R is the scenarios matrix, shape (n_assets, n_scenarios), from KDE.

Knobs

knob	type	default	effect
`α`	float [0.90, 0.99]	0.95	Higher = more tail-averse. 0.99 weights the worst 1% of scenarios.
`n_scenarios`	int [500, 50000]	5000	Cost is linear in n_scenarios. 5k is a sweet spot on GB10.
`max_position_pct`	float [0, 1]	0.25	Single-name cap. Lower → more diversification.
`cash_floor_pct`	float [0, 0.5]	0.02	Minimum cash. Useful for rebalance-cost robustness.
`risk_aversion (λ)`	float	2.0	Trade-off between expected return and CVaR.
`turnover_cost_bps`	float	5.0	Round-trip transaction cost assumption.
`vol_penalty`	float	0.0	Penalize realized vol > target.
`solver_tolerance`	float	1e-6	PDLP convergence tolerance.

Calling it

REST

curl -X POST http://127.0.0.1:8015/api/backtest/solve_once \
     -H 'content-type: application/json' \
     -d '{
       "universe": ["SPY","QQQ","NVDA","MSFT","AAPL","META","AMZN","GOOGL"],
       "alpha": 0.95,
       "n_scenarios": 5000,
       "max_position_pct": 0.25
     }'

Python

from traderspace.optimizer.cufolio_engine import CuFolioEngine
engine = CuFolioEngine()
result = engine.optimize_cvar(
    universe=["SPY","QQQ","NVDA","MSFT","AAPL","META","AMZN","GOOGL"],
    alpha=0.95,
    n_scenarios=5000,
    max_position_pct=0.25,
)
print(result["weights"])
print(result["telemetry"])  # scen_ms, solve_ms, total_ms

From the A2A bus

Publish a CritiqueClean or ScenarioRefreshed event; PortfolioOptimizationAgent picks it up and runs a solve.

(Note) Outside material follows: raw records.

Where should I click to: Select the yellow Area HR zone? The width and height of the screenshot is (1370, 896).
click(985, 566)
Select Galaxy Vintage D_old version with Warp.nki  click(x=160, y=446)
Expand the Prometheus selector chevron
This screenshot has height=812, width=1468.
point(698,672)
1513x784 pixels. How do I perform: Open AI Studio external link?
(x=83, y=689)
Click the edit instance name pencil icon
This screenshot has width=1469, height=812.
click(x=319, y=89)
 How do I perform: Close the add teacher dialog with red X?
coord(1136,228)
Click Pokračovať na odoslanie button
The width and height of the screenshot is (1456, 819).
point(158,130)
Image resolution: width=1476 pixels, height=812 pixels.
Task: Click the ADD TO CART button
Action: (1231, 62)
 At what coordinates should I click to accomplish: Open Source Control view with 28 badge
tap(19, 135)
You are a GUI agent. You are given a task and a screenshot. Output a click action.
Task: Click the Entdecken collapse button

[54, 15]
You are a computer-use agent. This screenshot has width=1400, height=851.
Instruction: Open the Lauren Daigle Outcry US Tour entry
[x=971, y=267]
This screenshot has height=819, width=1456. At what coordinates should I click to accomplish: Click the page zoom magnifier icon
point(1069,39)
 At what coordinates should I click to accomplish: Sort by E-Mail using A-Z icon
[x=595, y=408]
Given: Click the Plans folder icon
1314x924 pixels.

See A2A event bus docs.

Reading the result

{
  "weights": [0.21, 0.18, 0.14, 0.12, 0.11, 0.09, 0.08, 0.07],
  "universe": ["SPY","QQQ","NVDA",...],
  "expected_return": 0.187,    // annualized
  "expected_cvar": -0.043,     // tail loss at α
  "telemetry": {
    "scen_ms": 269,
    "solve_ms": 251,
    "total_ms": 521,
    "scenarios": 5000,
    "alpha": 0.95,
    "device": "cuda:0",
    "solver_iterations": 142
  }
}

If device is cpu, you're on CPU fallback (30-100× slower). Check CUDA driver, torch.cuda.is_available(), and the cuFOLIO install.

Modifying

The engine wrapper is src/traderspace/optimizer/cufolio_engine.py.
Constraints are set up in _build_problem(). Add a new constraint there.
Scenario generation is in cuFOLIO upstream — fork and re-pip-install for custom KDE behavior.
Solver tolerance + warm-start are surfaced through the engine constructor.

Verified benchmark

config	scen gen	cuOpt solve	total
5k scen, 8 sym, α=0.95	269 ms	251 ms	~520 ms
10k scen, 50 sym, α=0.95	~580 ms	~510 ms	~1.1 s
5k scen, 8 sym, CPU SciPy	270 ms	~15-50 s	~15-50 s

All numbers from GB10 (compute 12.1), repeatable. The CPU fallback uses SciPy linprog for an apples-to-apples comparison; commercial CPLEX would be 5-10× faster than SciPy but still not approach the cuOpt PDLP throughput.